_THE PROBLEM_: In the items below, output word for word the part that opens with the line containing "I want to click" and closes with the line containing "NOV [474, 208]", including both of those lines. Give only that part.

[Stored data]

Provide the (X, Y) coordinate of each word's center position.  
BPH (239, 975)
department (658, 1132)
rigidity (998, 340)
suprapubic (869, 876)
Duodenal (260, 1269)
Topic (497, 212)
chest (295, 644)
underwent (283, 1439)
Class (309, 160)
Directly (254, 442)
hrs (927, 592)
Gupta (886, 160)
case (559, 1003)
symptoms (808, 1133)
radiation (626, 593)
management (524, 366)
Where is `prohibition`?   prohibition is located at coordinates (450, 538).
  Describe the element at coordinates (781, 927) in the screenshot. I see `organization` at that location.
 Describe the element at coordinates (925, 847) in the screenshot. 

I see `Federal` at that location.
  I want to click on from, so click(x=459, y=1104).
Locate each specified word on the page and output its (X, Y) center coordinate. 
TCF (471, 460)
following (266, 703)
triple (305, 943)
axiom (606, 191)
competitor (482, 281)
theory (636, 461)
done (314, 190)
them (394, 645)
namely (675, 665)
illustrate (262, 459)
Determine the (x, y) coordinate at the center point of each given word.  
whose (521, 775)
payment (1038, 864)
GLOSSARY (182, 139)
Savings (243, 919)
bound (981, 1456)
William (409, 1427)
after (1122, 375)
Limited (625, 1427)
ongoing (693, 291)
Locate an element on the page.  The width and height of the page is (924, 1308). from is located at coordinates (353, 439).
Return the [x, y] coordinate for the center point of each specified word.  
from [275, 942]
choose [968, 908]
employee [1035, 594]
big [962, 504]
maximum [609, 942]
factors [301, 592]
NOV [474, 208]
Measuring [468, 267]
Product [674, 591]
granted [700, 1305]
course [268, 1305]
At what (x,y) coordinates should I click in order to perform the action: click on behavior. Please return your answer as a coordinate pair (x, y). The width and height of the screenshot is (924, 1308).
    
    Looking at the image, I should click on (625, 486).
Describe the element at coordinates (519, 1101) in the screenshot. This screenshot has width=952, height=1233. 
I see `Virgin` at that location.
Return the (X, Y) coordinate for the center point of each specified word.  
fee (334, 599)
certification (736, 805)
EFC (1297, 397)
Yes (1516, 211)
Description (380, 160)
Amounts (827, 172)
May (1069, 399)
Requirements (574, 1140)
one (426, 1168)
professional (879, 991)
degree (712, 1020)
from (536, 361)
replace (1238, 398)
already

_RIGHT ANSWER_:
  I want to click on from, so click(x=459, y=1104).
Locate each specified word on the page and output its (X, Y) center coordinate. 
TCF (471, 460)
following (266, 703)
triple (305, 943)
axiom (606, 191)
competitor (482, 281)
theory (636, 461)
done (314, 190)
them (394, 645)
namely (675, 665)
illustrate (262, 459)
Determine the (x, y) coordinate at the center point of each given word.  
whose (521, 775)
payment (1038, 864)
GLOSSARY (182, 139)
Savings (243, 919)
bound (981, 1456)
William (409, 1427)
after (1122, 375)
Limited (625, 1427)
ongoing (693, 291)
Locate an element on the page.  The width and height of the page is (924, 1308). from is located at coordinates (353, 439).
Return the [x, y] coordinate for the center point of each specified word.  
from [275, 942]
choose [968, 908]
employee [1035, 594]
big [962, 504]
maximum [609, 942]
factors [301, 592]
NOV [474, 208]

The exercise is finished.